The problem is undoubtedly yours as this problem has been solved a million times before.
Also when asking this type of question ALWAYS provide compilable source with appropriate inputs so we can actually build and run the code and see what is happening.
Without the code we are just guessing.
Edit
After fixing the main bug in the original C code (a buffer over-run)

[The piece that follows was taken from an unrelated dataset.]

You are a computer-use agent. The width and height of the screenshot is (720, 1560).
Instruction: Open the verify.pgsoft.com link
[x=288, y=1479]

I have update the code to run the test side by side in a fair comparison:
// INCLUDES -------------------------------------------------------------------
#include <stdlib.h>
#include <stdio.h>
#include <sys/time.h>
#include <time.h>
// DEFINES -------------------------------------------------------------------
// The original problem was here. The MAXDIM was 500. But we were using arrays
// that had a size of 512 in each dimension. This caused a buffer overrun that
// the dim variable and caused it to be reset to 0. The result of this was causing
// the multiplication loop to fall out before it had finished (as the loop was
// controlled by this global variable.
//
// Everything now uses the MAXDIM variable directly.

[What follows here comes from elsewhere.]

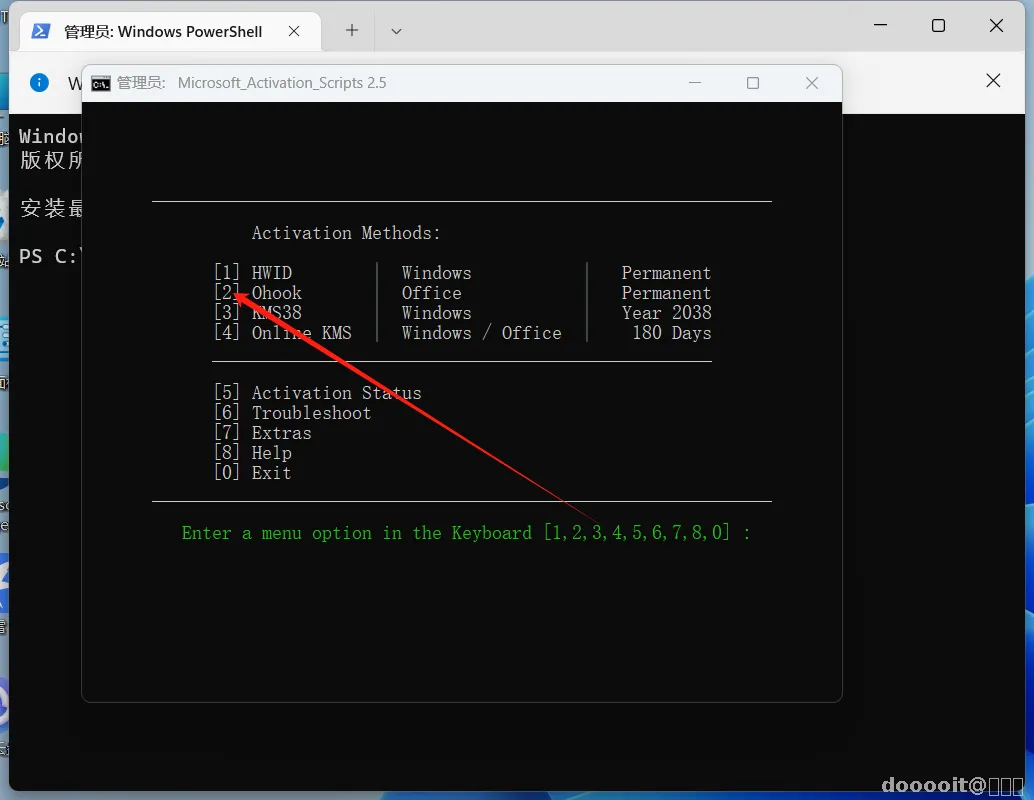Click the [5] Activation Status line
Screen dimensions: 1034x800
pyautogui.click(x=318, y=393)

// This of course gives the C code an advantage as the compiler can optimize the
// loop explicitly for the fixed size arrays and thus unroll loops more efficiently.
#define MAXDIM 512
#define RUNS 10
// MATRIX FUNCTIONS ----------------------------------------------------------
class matrix
{
public:
matrix(int dim)
: dim_(dim)
{
data_ = new int[dim_ * dim_];
}
inline int dim() const {
return dim_;
}
inline int& operator()(unsigned row, unsigned col) {
return data_[dim_*row + col];
}
inline int operator()(unsigned row, unsigned col) const {
return data_[dim_*row + col];
}
private:
int dim_;
int* data_;
};
// ---------------------------------------------------
void random_matrix(int (&matrix)[MAXDIM][MAXDIM]) {
for (int r = 0; r < MAXDIM; r++)
for (int c = 0; c < MAXDIM; c++)
matrix[r][c] = rand() % 100;
}
void random_matrix_class(matrix& matrix) {
for (int r = 0; r < matrix.dim(); r++)
for (int c = 0; c < matrix.dim(); c++)
matrix(r, c) = rand() % 100;
}
template<typename T, typename M>
float run(T f, M const& a, M const& b, M& c)
{
float time = 0;
for (int i = 0; i < RUNS; i++) {
struct timeval start, end;
gettimeofday(&start, NULL);
f(a,b,c);
gettimeofday(&end, NULL);
long s = start.tv_sec * 1000 + start.tv_usec / 1000;
long e = end.tv_sec * 1000 + end.tv_usec / 1000;
time += e - s;
}
return time / RUNS;
}
// SEQ MULTIPLICATION ----------------------------------------------------------
int* mult_seq(int const(&a)[MAXDIM][MAXDIM], int const(&b)[MAXDIM][MAXDIM], int (&z)[MAXDIM][MAXDIM]) {
for (int r = 0; r < MAXDIM; r++) {
for (int c = 0; c < MAXDIM; c++) {
z[r][c] = 0;
for (int i = 0; i < MAXDIM; i++)
z[r][c] += a[r][i] * b[i][c];
}
}
}
void mult_std(matrix const& a, matrix const& b, matrix& z) {
for (int r = 0; r < a.dim(); r++) {
for (int c = 0; c < a.dim(); c++) {
z(r,c) = 0;
for (int i = 0; i < a.dim(); i++)
z(r,c) += a(r,i) * b(i,c);
}
}
}
// MAIN ------------------------------------------------------------------------
using namespace std;
int main(int argc, char* argv[]) {
srand(time(NULL));
int matrix_a[MAXDIM][MAXDIM];
int matrix_b[MAXDIM][MAXDIM];
int matrix_c[MAXDIM][MAXDIM];
random_matrix(matrix_a);
random_matrix(matrix_b);
printf("%d ", MAXDIM);
printf("%f \n", run(mult_seq, matrix_a, matrix_b, matrix_c));
matrix a(MAXDIM);
matrix b(MAXDIM);
matrix c(MAXDIM);
random_matrix_class(a);
random_matrix_class(b);
printf("%d ", MAXDIM);
printf("%f \n", run(mult_std, a, b, c));
return 0;
}
The results now:
$ g++ t1.cpp
$ ./a.exe
512 1270.900000
512 3308.800000
$ g++ -O3 t1.cpp
$ ./a.exe
512 284.900000
512 622.000000
From this we see the C code is about twice as fast as the C++ code when fully optimized. I can not see the reason in the code.
I'm taking a wild guess here, but if you dynamically allocating the matrices makes such a huge difference, maybe the problem is fragmentation. Again, I've no idea how the underlying matrix is implemented.
Why don't you allocate the memory for the matrices by hand, ensuring it's contiguous, and build the pointer structure yourself?
Also, does the dim() method have any extra complexity? I would declare it inline, too.